It seems important to observe at this point that the conclusion to be drawn from the record is that the Director (or the agent who acted for him) did not have these two deeds before him at the time when he declared the second sale a split-off, or then recall, or even know of, the earlier one, or realize that the two deeds represented disposition of the entire 25 duPont assessed units.
In any event, when Kearny called attention to the fact that the sales were less than two months apart in the same year and disposed of the entire duPont assessed realty, he declined to treat them other than as split-offs. The town's further request to add the purchase prices of the two sales so as to obtain the full market value of the entire 25 units, and then to compare that value with the total assessment of the 25 units so as to compute the ratio, was also rejected.
The effect on the town of the split-off declaration (as to these sales and Congoleum) was severe. Its share of the county tax burden increased in excess of $600,000 and it suffered a loss of $26,326 in school aid. Such an unfavorable impact, as has been indicated above, calls for a careful scrutiny of the action of the Director and of the County Tax Board.

+-------+

Exercise objective.
According to the passage on the split-off declaration, by how much did the town's share of the county tax burden increase?

Entries shown.
+-------+

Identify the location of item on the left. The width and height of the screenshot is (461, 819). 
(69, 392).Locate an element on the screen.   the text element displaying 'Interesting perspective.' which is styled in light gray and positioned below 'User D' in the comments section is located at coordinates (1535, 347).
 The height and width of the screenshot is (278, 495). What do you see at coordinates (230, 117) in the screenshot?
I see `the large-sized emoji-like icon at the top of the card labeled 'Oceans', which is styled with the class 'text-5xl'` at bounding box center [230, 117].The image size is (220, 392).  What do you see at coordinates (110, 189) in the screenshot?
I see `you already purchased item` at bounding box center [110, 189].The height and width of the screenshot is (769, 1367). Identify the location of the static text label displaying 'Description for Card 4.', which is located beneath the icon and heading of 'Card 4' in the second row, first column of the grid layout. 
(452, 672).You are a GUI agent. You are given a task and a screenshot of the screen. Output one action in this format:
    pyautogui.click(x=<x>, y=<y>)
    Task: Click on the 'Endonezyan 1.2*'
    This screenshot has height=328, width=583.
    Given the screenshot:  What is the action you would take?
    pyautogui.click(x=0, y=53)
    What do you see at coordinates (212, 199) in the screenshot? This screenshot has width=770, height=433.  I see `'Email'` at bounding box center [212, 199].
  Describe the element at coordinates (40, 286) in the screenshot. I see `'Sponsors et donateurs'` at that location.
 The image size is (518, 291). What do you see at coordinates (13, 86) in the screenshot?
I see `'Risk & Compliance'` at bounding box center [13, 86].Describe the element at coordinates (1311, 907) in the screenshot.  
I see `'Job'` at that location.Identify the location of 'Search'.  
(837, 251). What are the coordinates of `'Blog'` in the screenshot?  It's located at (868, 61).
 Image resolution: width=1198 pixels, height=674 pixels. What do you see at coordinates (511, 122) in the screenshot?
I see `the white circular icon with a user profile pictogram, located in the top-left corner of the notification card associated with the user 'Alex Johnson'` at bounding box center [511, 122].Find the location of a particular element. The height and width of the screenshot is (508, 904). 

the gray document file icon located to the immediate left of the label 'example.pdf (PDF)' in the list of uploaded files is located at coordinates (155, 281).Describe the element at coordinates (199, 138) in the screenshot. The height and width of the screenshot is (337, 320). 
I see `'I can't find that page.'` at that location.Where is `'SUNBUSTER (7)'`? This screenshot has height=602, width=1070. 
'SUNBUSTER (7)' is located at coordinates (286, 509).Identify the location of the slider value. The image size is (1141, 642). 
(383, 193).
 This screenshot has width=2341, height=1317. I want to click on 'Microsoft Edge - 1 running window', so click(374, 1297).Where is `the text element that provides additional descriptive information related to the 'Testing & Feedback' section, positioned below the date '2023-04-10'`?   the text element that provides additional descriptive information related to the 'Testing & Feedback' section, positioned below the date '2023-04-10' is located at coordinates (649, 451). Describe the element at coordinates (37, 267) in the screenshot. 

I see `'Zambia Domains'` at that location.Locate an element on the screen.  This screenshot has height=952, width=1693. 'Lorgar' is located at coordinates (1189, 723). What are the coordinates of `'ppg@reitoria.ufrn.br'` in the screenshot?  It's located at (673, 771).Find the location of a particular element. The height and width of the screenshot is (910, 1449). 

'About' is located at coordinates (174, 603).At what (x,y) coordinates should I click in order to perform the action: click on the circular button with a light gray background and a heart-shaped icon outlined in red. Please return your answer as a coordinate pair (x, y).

+-------+

Result.
It increased by more than $600,000.